While federal Labor, the federal Liberals, the NSW Liberals and even the NSW Nationals have ruled out supporting coal-fired power stations, NSW Labor has different ideas, if its preference decisions are anything to go by.

While the party recently announced an ambition to move NSW to 100% renewables by 2050 — that’s eight elections away, for those counting — its cynical election tactics for the election on Saturday week may actually lead to new coal-fired capacity being built in the state.

NSW Labor is preferencing the far-right Shooters, Fishers and Farmers Party ahead of the NSW Nationals in the seats of Upper Hunter, Murray and Barwon. With polling at 50:50 for the major parties, the strong possibility of a minority government and the NSW Nationals struggling in regional and rural seats, there’s a good chance Labor preferences will deliver the Shooters three seats, up from their current one — and the balance of power in the Legislative Assembly as Labor and the Coalition fail to get enough seats to govern.

Premier Gladys Berejiklian has ruled out either a preference deal with the Shooters, or accepting their support to form government.

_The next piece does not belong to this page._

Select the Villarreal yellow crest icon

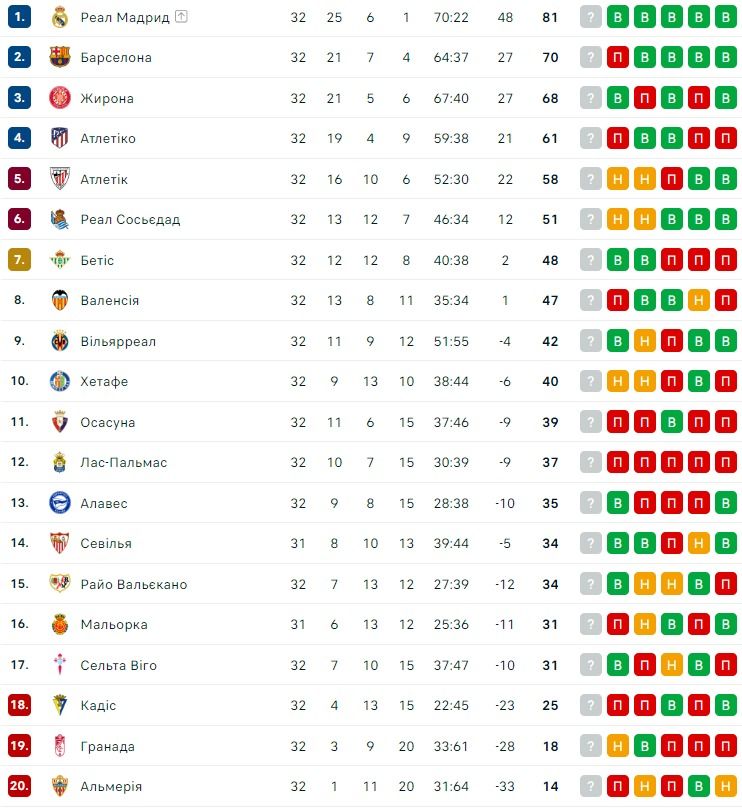pos(60,341)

Whether that holds if the Coalition loses majority status in the lower house remains to be seen, though Berejiklian says her antipathy toward the Shooters is because they “want to give guns to 10-year-olds”, which will make it a little harder to backflip post-election.

The Shooters do indeed want to loosen firearms laws, reduce oversight of purchases by gunowners, provide taxpayer handouts to shooters and impose shooting as part of the curriculum in all public schools. But of more immediate relevance given the current leadership shenanigans inside the federal Nationals is their stance on coal-fired power. Unlike the NSW Nationals, the Shooters support “the immediate construction of a new HELE power plant in the Hunter Valley utilising the modern technology to ensure the highest standards of efficiency”.

A minority Coalition or Labor government — unlike Berejiklian, Daley has not ruled out governing with the support of the Shooters — would be ideal for the Shooters to get their way and waste taxpayer money on costly new coal-fired plants to support the additional coal mines the Shooters want developed as well.

Labor has long boasted of its refusal to do deals with One Nation. While the Shooters lack the racism and literal apartheid policies of One Nation, its US-style gun obsession and support for wasting taxpayer money on coal-fired power should have sent it to the bottom of Labor’s preference list along with the Hanson, Latham and co.